Somewhat begrudgingly, Kagan endorses the bien-pensant conceit that Trump is a latent fascist. The blizzard of lies and obfuscations issued by Trump after his defeat in the 2020 election, and the “mobocratic” spirit that led to the riot at the Capitol, certainly vindicated a certain liberal alarmism. But it doesn’t require a lax attitude toward Trump’s menace to the constitutional order to note that Americans today show no great enthusiasm for political violence. Notwithstanding Trump’s sound and fury against democratic norms, his record in office, reflecting his disordered character, suggests an idle and inept kleptocrat more than a ruthless dictator seizing power like the 18th Brumaire.

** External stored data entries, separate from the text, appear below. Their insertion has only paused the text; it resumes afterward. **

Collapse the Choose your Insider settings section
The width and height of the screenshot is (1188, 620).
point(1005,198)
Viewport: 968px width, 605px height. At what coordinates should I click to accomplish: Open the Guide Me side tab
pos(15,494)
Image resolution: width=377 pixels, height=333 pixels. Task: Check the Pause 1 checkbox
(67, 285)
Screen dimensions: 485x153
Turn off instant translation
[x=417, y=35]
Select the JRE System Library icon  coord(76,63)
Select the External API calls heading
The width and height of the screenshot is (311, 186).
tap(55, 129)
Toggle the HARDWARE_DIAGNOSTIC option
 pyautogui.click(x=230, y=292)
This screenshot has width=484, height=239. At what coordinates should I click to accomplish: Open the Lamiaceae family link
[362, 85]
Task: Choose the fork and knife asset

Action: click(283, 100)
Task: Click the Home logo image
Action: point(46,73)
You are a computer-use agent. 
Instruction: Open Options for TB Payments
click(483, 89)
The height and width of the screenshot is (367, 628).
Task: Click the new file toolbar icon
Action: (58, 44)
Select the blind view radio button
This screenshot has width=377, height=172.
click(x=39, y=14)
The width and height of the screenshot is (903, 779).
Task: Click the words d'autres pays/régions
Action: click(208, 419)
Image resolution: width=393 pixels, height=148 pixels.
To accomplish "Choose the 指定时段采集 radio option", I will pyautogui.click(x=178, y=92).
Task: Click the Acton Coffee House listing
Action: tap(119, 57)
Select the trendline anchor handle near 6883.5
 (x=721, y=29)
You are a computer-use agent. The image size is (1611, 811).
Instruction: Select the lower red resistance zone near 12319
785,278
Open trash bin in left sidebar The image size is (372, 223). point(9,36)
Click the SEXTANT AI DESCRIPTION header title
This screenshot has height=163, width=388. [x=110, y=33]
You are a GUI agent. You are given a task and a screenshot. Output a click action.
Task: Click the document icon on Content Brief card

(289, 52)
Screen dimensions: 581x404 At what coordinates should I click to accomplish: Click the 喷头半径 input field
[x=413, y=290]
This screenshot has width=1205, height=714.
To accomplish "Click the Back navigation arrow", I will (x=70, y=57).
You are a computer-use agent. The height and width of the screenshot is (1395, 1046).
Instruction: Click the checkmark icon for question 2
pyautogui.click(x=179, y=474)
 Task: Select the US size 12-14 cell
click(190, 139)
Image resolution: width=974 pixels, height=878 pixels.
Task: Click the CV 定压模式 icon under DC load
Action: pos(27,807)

The rise of the fascist metaphor in the Trump era has fed exaggerated fears about the twilight of democracy while overlooking more serious risks about the corruption of the political establishment that will tempt a more prosaic fate: national decline. It also doesn’t make sense on its own terms: If there were an actual prospect of the “dissolution of American liberal democracy,” as Kagan suggests, then Democrats’ extremism and adoption of boutique beliefs look not merely imprudent but downright scandalous.

The Trump interlude has been made possible, as Kagan notes, not chiefly by economic distress or this or that war, but by “the people and their beliefs.” There is more than a kernel of truth to this. However, liberals are not immune from this judgment themselves and need to reckon with the consequences of their own beliefs and behavior. Trump is neither an exclusively Republican nor Democratic problem. Nor is he, given the depth and breadth of America’s international responsibilities, an exclusively American problem. The vital task of evicting Trump from the political arena, and emerging stronger from the crisis of which he has been both symptom and cause, is the work of legitimate patriots from sea to shining sea.

When enjoined on his deathbed to renounce the devil, Voltaire murmured that this was no time to be making enemies. If liberty is as imperiled as Kagan makes out—as indeed it is—the time is past when liberals in the United States can afford to seek out phantom foes. By any measure, they have a profusion of real ones. Better that liberals of all stripes close ranks and fight them.